Your task – Please put every line of the data below into a JSON list of strings, one string per line, leaving out any blank lines.

Items –
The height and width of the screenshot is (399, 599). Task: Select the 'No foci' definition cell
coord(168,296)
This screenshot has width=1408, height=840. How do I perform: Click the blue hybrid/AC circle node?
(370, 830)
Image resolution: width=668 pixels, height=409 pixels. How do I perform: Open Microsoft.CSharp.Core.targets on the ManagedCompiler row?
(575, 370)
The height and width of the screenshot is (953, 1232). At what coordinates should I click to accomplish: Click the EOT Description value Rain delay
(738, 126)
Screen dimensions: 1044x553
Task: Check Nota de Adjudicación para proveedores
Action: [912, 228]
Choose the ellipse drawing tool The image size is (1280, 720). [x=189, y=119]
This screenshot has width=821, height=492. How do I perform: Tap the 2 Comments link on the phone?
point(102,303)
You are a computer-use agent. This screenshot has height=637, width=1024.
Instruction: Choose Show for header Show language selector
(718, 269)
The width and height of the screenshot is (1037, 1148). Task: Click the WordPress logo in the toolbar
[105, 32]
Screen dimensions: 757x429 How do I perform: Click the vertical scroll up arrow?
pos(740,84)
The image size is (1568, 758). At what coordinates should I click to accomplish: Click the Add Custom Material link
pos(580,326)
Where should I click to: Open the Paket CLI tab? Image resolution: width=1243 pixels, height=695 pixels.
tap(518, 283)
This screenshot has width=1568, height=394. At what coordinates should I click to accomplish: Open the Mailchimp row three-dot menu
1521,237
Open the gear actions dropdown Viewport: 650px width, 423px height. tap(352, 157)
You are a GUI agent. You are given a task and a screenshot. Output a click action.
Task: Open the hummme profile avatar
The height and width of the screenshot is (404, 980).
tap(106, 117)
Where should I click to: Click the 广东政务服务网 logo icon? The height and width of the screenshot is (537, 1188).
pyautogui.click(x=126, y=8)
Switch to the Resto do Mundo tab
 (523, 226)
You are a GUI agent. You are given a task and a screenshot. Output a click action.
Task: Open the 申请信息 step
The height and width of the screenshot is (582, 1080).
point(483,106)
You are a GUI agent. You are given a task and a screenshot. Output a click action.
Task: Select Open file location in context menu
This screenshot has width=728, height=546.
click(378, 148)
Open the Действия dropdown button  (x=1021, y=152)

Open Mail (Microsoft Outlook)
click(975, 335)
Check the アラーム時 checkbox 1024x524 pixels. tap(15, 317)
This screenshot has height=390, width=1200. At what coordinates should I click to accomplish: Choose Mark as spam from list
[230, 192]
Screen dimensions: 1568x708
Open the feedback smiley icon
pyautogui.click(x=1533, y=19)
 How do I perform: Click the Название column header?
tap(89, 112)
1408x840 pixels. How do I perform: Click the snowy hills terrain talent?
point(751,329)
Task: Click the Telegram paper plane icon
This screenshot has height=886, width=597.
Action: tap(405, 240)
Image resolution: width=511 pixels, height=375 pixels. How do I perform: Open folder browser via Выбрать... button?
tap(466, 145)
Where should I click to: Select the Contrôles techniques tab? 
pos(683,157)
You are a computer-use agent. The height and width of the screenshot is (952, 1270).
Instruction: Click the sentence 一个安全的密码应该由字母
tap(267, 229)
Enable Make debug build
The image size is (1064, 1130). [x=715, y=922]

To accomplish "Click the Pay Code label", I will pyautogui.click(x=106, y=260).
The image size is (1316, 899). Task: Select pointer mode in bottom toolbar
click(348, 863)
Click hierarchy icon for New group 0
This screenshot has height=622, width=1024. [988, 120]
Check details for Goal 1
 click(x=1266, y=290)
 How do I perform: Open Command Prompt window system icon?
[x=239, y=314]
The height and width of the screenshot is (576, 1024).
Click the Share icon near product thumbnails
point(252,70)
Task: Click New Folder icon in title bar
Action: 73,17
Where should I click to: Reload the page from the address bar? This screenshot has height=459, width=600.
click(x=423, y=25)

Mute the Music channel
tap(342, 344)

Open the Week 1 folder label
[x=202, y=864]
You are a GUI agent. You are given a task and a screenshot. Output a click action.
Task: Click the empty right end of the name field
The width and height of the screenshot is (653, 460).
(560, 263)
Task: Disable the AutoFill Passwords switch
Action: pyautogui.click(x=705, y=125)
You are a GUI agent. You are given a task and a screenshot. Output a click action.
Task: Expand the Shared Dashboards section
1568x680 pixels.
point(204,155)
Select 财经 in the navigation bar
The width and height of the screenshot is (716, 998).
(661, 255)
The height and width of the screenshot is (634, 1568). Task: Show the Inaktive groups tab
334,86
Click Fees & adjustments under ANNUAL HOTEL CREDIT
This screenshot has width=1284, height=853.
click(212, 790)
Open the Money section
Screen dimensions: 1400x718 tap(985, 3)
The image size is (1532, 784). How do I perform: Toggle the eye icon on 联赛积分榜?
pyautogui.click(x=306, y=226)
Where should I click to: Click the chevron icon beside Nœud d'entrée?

Worked solution –
[
  "The height and width of the screenshot is (399, 599). Task: Select the 'No foci' definition cell",
  "coord(168,296)",
  "This screenshot has width=1408, height=840. How do I perform: Click the blue hybrid/AC circle node?",
  "(370, 830)",
  "Image resolution: width=668 pixels, height=409 pixels. How do I perform: Open Microsoft.CSharp.Core.targets on the ManagedCompiler row?",
  "(575, 370)",
  "The height and width of the screenshot is (953, 1232). At what coordinates should I click to accomplish: Click the EOT Description value Rain delay",
  "(738, 126)",
  "Screen dimensions: 1044x553",
  "Task: Check Nota de Adjudicación para proveedores",
  "Action: [912, 228]",
  "Choose the ellipse drawing tool The image size is (1280, 720). [x=189, y=119]",
  "This screenshot has width=821, height=492. How do I perform: Tap the 2 Comments link on the phone?",
  "point(102,303)",
  "You are a computer-use agent. This screenshot has height=637, width=1024.",
  "Instruction: Choose Show for header Show language selector",
  "(718, 269)",
  "The width and height of the screenshot is (1037, 1148). Task: Click the WordPress logo in the toolbar",
  "[105, 32]",
  "Screen dimensions: 757x429 How do I perform: Click the vertical scroll up arrow?",
  "pos(740,84)",
  "The image size is (1568, 758). At what coordinates should I click to accomplish: Click the Add Custom Material link",
  "pos(580,326)",
  "Where should I click to: Open the Paket CLI tab? Image resolution: width=1243 pixels, height=695 pixels.",
  "tap(518, 283)",
  "This screenshot has width=1568, height=394. At what coordinates should I click to accomplish: Open the Mailchimp row three-dot menu",
  "1521,237",
  "Open the gear actions dropdown Viewport: 650px width, 423px height. tap(352, 157)",
  "You are a GUI agent. You are given a task and a screenshot. Output a click action.",
  "Task: Open the hummme profile avatar",
  "The height and width of the screenshot is (404, 980).",
  "tap(106, 117)",
  "Where should I click to: Click the 广东政务服务网 logo icon? The height and width of the screenshot is (537, 1188).",
  "pyautogui.click(x=126, y=8)",
  "Switch to the Resto do Mundo tab",
  " (523, 226)",
  "You are a GUI agent. You are given a task and a screenshot. Output a click action.",
  "Task: Open the 申请信息 step",
  "The height and width of the screenshot is (582, 1080).",
  "point(483,106)",
  "You are a GUI agent. You are given a task and a screenshot. Output a click action.",
  "Task: Select Open file location in context menu",
  "This screenshot has width=728, height=546.",
  "click(378, 148)",
  "Open the Действия dropdown button  (x=1021, y=152)",
  "Open Mail (Microsoft Outlook)",
  "click(975, 335)",
  "Check the アラーム時 checkbox 1024x524 pixels. tap(15, 317)",
  "This screenshot has height=390, width=1200. At what coordinates should I click to accomplish: Choose Mark as spam from list",
  "[230, 192]",
  "Screen dimensions: 1568x708",
  "Open the feedback smiley icon",
  "pyautogui.click(x=1533, y=19)",
  " How do I perform: Click the Название column header?",
  "tap(89, 112)",
  "1408x840 pixels. How do I perform: Click the snowy hills terrain talent?",
  "point(751,329)",
  "Task: Click the Telegram paper plane icon",
  "This screenshot has height=886, width=597.",
  "Action: tap(405, 240)",
  "Image resolution: width=511 pixels, height=375 pixels. How do I perform: Open folder browser via Выбрать... button?",
  "tap(466, 145)",
  "Where should I click to: Select the Contrôles techniques tab? ",
  "pos(683,157)",
  "You are a computer-use agent. The height and width of the screenshot is (952, 1270).",
  "Instruction: Click the sentence 一个安全的密码应该由字母",
  "tap(267, 229)",
  "Enable Make debug build",
  "The image size is (1064, 1130). [x=715, y=922]",
  "To accomplish \"Click the Pay Code label\", I will pyautogui.click(x=106, y=260).",
  "The image size is (1316, 899). Task: Select pointer mode in bottom toolbar",
  "click(348, 863)",
  "Click hierarchy icon for New group 0",
  "This screenshot has height=622, width=1024. [988, 120]",
  "Check details for Goal 1",
  " click(x=1266, y=290)",
  " How do I perform: Open Command Prompt window system icon?",
  "[x=239, y=314]",
  "The height and width of the screenshot is (576, 1024).",
  "Click the Share icon near product thumbnails",
  "point(252,70)",
  "Task: Click New Folder icon in title bar",
  "Action: 73,17",
  "Where should I click to: Reload the page from the address bar? This screenshot has height=459, width=600.",
  "click(x=423, y=25)",
  "Mute the Music channel",
  "tap(342, 344)",
  "Open the Week 1 folder label",
  "[x=202, y=864]",
  "You are a GUI agent. You are given a task and a screenshot. Output a click action.",
  "Task: Click the empty right end of the name field",
  "The width and height of the screenshot is (653, 460).",
  "(560, 263)",
  "Task: Disable the AutoFill Passwords switch",
  "Action: pyautogui.click(x=705, y=125)",
  "You are a GUI agent. You are given a task and a screenshot. Output a click action.",
  "Task: Expand the Shared Dashboards section",
  "1568x680 pixels.",
  "point(204,155)",
  "Select 财经 in the navigation bar",
  "The width and height of the screenshot is (716, 998).",
  "(661, 255)",
  "The height and width of the screenshot is (634, 1568). Task: Show the Inaktive groups tab",
  "334,86",
  "Click Fees & adjustments under ANNUAL HOTEL CREDIT",
  "This screenshot has width=1284, height=853.",
  "click(212, 790)",
  "Open the Money section",
  "Screen dimensions: 1400x718 tap(985, 3)",
  "The image size is (1532, 784). How do I perform: Toggle the eye icon on 联赛积分榜?",
  "pyautogui.click(x=306, y=226)",
  "Where should I click to: Click the chevron icon beside Nœud d'entrée?"
]